Двадцатого мая состоялось особое событие: концерт Вознесенского в ЦДЛ. Афишу, сзывающую на концерт, повесили в МГУ, — все догадывались, что попасть будет сложно. Собрались впятером: я, Риммочка, Женька Касаткина, Наташка Кручинина и Серж Королев — чей–то одногруппник, чей–то одноклассник, известный спец по проникновению в театры. Серж утверждал, что в Центральный дом литераторов пролезают через подвал. Мы с Касаткиной, одетые в удобную форму, — советские джинсы, плоские босоножки, — хвастали по дороге: мы–то пробьемся, а нарядные Соловьева с Кручининой будут ходить под окнами кручиниться и петь соловьем
Всем нам уже доводилось терпеть неудачу, но такого ажиотажа не ждал никто. Квартал, в котором находился ЦДЛ, охраняла конная милиция.
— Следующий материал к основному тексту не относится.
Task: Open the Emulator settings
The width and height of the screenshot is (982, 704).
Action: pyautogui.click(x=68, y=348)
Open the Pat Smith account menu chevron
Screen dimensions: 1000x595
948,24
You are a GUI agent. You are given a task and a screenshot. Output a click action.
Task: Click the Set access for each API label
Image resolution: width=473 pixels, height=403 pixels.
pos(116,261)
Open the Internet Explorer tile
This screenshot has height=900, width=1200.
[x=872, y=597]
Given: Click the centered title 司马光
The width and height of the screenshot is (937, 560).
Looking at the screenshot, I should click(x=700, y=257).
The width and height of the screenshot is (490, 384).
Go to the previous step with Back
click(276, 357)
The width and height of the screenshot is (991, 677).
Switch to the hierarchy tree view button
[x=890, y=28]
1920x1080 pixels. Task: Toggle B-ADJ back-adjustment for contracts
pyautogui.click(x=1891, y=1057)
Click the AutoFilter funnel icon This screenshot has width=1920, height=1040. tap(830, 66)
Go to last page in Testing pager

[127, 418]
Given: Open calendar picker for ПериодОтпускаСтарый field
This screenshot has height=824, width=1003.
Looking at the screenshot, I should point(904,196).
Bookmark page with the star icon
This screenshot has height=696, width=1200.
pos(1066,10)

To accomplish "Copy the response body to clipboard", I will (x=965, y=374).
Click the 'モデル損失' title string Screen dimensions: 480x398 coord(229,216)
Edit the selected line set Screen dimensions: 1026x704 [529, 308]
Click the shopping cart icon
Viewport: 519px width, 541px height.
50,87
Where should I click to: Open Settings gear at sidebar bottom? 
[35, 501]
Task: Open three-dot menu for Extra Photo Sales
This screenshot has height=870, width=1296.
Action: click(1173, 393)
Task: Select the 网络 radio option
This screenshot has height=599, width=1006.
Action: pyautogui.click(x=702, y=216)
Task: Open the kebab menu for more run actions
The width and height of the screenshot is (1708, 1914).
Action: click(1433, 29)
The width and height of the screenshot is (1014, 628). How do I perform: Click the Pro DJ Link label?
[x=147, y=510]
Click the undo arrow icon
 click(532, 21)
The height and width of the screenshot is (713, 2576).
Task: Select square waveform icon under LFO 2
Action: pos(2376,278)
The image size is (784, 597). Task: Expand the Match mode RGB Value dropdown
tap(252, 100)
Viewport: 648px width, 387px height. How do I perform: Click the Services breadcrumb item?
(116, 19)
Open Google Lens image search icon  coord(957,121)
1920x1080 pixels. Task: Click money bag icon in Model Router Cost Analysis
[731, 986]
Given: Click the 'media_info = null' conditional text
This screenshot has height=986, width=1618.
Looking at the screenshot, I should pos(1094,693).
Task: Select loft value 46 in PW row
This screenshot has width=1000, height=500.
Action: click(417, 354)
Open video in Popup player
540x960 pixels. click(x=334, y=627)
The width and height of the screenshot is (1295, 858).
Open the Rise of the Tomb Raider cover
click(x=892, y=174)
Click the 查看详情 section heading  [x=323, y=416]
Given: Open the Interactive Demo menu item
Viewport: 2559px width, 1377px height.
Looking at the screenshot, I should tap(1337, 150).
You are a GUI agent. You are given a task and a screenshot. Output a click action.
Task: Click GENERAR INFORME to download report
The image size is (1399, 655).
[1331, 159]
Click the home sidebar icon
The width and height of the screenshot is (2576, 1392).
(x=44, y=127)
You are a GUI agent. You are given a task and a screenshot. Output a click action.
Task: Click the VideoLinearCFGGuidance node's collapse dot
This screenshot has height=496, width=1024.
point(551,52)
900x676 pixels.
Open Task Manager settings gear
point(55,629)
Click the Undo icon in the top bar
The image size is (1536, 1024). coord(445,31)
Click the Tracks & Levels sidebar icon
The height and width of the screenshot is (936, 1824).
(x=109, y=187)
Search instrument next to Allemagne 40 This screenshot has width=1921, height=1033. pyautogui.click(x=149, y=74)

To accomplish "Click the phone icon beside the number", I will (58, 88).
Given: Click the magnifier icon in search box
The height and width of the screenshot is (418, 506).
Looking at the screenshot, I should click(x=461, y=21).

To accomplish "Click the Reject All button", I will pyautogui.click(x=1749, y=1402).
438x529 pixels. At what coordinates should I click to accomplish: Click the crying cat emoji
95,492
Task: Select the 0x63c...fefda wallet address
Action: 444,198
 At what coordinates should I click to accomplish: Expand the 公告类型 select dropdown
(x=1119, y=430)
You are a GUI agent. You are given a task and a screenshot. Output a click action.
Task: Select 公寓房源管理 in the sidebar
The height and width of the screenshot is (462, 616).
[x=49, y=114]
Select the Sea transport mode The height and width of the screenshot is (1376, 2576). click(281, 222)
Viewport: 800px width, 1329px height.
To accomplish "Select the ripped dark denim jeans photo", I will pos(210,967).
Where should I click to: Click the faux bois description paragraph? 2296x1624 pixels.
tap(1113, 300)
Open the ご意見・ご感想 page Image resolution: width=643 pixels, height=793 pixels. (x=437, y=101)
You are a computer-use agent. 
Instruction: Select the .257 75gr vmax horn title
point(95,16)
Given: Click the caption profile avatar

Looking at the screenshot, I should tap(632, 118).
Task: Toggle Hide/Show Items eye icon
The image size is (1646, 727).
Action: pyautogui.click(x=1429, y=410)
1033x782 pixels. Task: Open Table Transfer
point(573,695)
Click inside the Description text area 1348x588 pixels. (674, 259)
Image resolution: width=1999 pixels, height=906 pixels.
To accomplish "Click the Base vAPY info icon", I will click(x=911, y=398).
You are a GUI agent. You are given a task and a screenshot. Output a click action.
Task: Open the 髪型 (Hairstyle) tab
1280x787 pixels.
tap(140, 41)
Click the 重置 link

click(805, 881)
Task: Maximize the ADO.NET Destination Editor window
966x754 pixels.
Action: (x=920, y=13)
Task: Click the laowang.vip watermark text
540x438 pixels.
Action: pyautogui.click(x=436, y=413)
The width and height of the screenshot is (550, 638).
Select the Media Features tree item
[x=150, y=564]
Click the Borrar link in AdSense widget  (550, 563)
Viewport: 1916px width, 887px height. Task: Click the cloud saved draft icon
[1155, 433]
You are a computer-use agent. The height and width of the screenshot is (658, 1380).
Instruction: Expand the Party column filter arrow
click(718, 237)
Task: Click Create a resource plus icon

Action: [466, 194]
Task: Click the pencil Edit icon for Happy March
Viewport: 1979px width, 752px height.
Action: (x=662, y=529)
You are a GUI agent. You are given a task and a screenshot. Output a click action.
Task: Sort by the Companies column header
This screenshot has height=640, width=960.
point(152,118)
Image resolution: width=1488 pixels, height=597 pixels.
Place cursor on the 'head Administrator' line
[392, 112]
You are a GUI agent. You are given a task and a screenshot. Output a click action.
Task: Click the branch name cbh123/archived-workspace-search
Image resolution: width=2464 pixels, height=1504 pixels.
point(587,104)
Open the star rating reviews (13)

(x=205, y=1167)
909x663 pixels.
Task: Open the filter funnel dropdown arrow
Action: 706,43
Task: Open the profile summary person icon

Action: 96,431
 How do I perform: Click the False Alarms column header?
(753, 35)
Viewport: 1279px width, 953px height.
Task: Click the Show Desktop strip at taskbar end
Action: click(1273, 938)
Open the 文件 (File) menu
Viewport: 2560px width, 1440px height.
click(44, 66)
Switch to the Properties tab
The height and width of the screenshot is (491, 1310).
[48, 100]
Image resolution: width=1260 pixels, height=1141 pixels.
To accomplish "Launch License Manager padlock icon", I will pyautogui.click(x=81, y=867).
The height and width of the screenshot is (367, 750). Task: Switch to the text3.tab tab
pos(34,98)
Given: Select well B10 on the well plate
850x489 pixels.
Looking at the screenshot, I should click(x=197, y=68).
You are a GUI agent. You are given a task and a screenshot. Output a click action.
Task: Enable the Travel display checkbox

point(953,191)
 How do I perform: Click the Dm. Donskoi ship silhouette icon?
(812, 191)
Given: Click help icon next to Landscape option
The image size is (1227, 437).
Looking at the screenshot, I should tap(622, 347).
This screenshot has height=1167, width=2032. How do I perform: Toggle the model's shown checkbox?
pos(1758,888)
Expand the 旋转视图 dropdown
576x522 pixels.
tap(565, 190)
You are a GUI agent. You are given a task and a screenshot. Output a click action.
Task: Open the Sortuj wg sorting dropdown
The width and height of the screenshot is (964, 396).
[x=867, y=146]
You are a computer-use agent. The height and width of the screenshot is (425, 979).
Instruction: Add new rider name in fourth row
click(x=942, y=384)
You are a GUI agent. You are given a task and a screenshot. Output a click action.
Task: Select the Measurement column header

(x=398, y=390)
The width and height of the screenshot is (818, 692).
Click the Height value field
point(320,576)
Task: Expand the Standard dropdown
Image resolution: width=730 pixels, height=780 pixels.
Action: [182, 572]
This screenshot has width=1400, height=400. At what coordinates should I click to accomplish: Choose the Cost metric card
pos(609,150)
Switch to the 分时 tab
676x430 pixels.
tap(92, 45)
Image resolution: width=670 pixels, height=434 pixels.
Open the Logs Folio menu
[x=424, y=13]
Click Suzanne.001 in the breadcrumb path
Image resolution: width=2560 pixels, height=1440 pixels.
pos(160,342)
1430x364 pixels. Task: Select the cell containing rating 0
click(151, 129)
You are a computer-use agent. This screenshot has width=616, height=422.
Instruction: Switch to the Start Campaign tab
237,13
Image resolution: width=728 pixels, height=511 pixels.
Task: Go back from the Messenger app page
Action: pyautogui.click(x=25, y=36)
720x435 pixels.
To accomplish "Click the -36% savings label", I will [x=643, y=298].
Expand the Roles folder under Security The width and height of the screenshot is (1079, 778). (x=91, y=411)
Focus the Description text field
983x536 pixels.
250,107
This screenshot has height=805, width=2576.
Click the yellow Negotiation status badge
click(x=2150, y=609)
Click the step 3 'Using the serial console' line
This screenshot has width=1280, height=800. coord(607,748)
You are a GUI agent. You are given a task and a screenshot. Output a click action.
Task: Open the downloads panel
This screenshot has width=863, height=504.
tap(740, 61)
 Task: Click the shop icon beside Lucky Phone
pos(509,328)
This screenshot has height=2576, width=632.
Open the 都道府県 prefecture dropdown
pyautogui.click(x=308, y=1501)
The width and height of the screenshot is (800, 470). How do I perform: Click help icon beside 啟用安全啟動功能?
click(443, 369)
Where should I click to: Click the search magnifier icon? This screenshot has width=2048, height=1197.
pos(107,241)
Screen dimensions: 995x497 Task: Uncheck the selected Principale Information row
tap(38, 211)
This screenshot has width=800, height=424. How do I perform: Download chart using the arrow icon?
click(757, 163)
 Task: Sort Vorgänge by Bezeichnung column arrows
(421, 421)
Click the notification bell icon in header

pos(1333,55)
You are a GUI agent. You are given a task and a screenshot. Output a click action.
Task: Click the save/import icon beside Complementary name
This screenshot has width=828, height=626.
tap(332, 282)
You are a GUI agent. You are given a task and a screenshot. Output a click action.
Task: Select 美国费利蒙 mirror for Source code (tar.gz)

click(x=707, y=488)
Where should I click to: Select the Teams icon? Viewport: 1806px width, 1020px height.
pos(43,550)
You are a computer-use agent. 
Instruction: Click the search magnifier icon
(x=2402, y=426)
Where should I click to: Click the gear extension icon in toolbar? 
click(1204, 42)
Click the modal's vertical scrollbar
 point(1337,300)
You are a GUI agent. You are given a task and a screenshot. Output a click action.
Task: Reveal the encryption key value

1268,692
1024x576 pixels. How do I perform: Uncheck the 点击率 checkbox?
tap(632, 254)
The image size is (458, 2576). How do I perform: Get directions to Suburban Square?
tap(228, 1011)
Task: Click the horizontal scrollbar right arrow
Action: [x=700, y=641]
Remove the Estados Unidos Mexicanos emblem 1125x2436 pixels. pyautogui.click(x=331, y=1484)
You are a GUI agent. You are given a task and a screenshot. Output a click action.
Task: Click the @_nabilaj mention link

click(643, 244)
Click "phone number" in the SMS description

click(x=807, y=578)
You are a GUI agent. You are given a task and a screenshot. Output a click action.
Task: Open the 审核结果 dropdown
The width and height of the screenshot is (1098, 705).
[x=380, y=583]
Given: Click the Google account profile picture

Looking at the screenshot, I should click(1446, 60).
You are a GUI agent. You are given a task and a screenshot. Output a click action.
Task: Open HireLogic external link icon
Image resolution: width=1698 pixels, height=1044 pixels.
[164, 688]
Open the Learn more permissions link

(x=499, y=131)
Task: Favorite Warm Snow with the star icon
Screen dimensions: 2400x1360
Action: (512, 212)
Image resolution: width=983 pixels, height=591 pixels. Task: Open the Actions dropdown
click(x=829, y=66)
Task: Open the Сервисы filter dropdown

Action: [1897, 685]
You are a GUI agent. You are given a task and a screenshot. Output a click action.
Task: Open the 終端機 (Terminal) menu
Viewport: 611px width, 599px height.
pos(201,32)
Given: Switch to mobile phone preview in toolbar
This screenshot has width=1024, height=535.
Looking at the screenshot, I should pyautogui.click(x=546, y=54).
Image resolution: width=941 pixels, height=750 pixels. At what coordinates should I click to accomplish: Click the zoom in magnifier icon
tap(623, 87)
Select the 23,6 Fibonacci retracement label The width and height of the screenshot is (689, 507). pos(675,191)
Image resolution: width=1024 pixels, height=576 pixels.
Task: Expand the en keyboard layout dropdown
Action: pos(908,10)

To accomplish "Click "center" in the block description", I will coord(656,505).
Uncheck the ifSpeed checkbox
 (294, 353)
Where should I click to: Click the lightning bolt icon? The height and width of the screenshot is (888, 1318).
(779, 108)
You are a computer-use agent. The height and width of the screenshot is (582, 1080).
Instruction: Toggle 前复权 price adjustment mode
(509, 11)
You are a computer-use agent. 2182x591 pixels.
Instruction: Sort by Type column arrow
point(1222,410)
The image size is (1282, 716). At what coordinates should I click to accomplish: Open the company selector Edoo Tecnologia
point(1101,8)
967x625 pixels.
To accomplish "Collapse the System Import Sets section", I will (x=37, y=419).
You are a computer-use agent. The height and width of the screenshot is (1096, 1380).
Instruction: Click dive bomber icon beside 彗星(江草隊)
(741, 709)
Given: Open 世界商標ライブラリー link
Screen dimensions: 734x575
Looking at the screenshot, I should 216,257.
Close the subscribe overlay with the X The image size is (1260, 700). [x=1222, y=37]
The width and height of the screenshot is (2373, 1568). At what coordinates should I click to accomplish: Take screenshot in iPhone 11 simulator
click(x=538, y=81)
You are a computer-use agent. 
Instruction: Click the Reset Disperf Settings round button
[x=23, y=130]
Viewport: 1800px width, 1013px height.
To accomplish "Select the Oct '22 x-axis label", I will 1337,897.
Квартал был запружен толпой, в толпе не было регулирующих потоков. И не было надежды. Временами все расступались, чтоб пропустить подъезжающие машины, тогда становилось видно: вход охраняют полдюжины милиционеров
и столько же контролеров. Из машин выходили знаменитости: Арно Бабаджанян, композитор–песенник с незабываемым носом, — ему спели «Благодарю тебя…»; Белла Ахмадуллина с бледным лицом, в немыслимых драпировках… И кто–то не узнанный, одетый, как знаменитость.
Нас с Женькой отправили в разведку на задний двор, Наташка с Риммочкой остались ждать сообщений. Обогнув примыкающее посольство, мы одолели забор и в глубине двора, в окошке, наполовину утопленном в землю, увидели открытую форточку. Тот самый подвал?! Задыхаясь от счастья, мы влезли в форточку и оказались на столе, где резали сырую картошку для литераторов. Прошагав по столу, спрыгнули на пол, — вслед что–то кричали повара, — выбежали в буфет, из буфета в фойе и… натолкнулись на Майю Плисецкую. На даму в лиловом — потрясающую даму в лиловом, с великолепной осанкой, на удивительных каблуках. Той весной и женщины, и мужчины щеголяли на платформах, мы же выделялись: со своим невеликим ростом, в босоножках из «Детского мира»… Даже Женьке, привыкшей одеваться не как все, было не по себе, Женька стрельнула сигарету и, не отваживаясь прикурить, вертела ее в руках.